A genetically attenuated, experimental vaccine candidate against malaria has proven effective in mice, producing a long-lasting immune response against the disease. The rodents were subsequently protected from any potential reintroduction of the plasmodium parasite, including highly virulent strains.
The global incidence of malaria fell by 37% between 2000 and 2015, but despite this progress, there were still approximately 214 million cases of the disease and 438,000 deaths in 2015. To improve the situation, the development of an effective vaccine has been a major goal of malaria research in recent years.
However, the complex biological make-up of plasmodium and the many strategies it has developed to avoid the host's immune response mean that developing a malaria vaccine remains challenging.
Furthermore, the parasite prevents the establishment of an immunological memory, so even if a potential vaccine triggers a protective immune response in the host, its effects tend not to last very long.

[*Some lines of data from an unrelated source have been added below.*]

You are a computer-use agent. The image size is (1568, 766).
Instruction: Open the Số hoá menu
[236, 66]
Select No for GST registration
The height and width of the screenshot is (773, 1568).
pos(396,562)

Now, a French research team from Institut Pasteur, the CNRS and INSERM has used genetically modified strains of the plasmodium berghei – which causes malaria only in rodents – to come up with an experimental vaccine. Results from mice trials, published in the Journal of Experimental Medicine, suggest live, genetically modified parasites can provide the basis for long-term protection against malaria.
No HRF protein
The idea of this research was to genetically modify plasmodium berghei strains in order to decrease their virulence, and then use these "attenuated parasites" to create a potential vaccine candidate.
"At first, our work was not oriented towards vaccine research, what we wanted to understand was the physiopathology of the disease – how the parasites managed to outmanoeuvre the host immune response. But this eventually led us to study how modified parasites could create a potent immune protection", lead author Salah Mécheri told IBTimes UK.
His team deleted the HRF gene that codes for the HRF (histamine-releasing factor) protein in the parasite. This deletion boosted the production of the IL-6 cytokine, known for its ability to stimulate the immune response in the liver and the spleen. The plasmodium mutants were then introduced in mice where they appeared to trigger a potent immune response.
"The mutant parasite did not provoke the disease in mice. Rather, it triggered an immune response which led to its elimination, and as it was eliminated, it left behind a long-lasting immunological response," Mécheri explains.
Indeed, the mice's immune protection was maintained for more than a year. This indicated that a long-term immunological memory had been established. Furthermore, the team discovered that the protection was also effective against all stages of the parasite's life cycle.
Although we are still far from a vaccine in human, this is a promising first step. Mécheri says his team will now focus on introducing the same mutation in plasmodium falciparum – the parasite responsible for malaria in humans. He hopes this will yield similar positive results and confirm the importance of the HRF gene.
"In recent years, the vaccine strategy of choice using live, genetically attenuated parasites to combat malaria has received renewed interest. The HRF mutant is a promising prototype in this respect, offering a rapid, long-lasting and wide-ranging protective effect," concludes Mécheri.